━━━ MATERIAL FOR THE TASK ━━━

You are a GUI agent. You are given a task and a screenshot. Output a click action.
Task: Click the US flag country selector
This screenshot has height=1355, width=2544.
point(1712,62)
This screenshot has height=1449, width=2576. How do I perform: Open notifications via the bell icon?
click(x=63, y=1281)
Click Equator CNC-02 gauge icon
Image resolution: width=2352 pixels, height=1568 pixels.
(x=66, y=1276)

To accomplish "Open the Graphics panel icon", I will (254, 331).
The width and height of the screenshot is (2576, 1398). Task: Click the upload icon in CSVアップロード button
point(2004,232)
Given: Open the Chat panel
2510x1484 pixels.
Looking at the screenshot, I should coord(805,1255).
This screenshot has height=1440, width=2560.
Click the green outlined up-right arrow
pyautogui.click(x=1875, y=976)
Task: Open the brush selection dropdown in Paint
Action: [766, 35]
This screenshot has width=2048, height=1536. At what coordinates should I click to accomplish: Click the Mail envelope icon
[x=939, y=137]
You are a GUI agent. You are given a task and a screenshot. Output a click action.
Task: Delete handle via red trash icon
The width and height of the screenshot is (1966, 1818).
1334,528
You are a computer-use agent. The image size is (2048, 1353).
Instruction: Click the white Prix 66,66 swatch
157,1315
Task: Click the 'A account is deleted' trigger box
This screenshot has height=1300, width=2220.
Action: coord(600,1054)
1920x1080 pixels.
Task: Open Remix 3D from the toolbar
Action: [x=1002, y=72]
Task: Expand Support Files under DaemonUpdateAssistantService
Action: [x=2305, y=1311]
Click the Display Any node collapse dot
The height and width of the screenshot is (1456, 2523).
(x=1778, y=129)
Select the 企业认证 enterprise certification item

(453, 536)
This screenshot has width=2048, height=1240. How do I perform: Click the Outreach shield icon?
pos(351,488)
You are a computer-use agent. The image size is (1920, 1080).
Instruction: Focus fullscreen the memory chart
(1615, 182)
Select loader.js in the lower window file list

━━━

- **PROBLEM DETAILS**: Taking the material above, say how many lines have "size" in them, and give no other output.

- **SOLUTION**: 2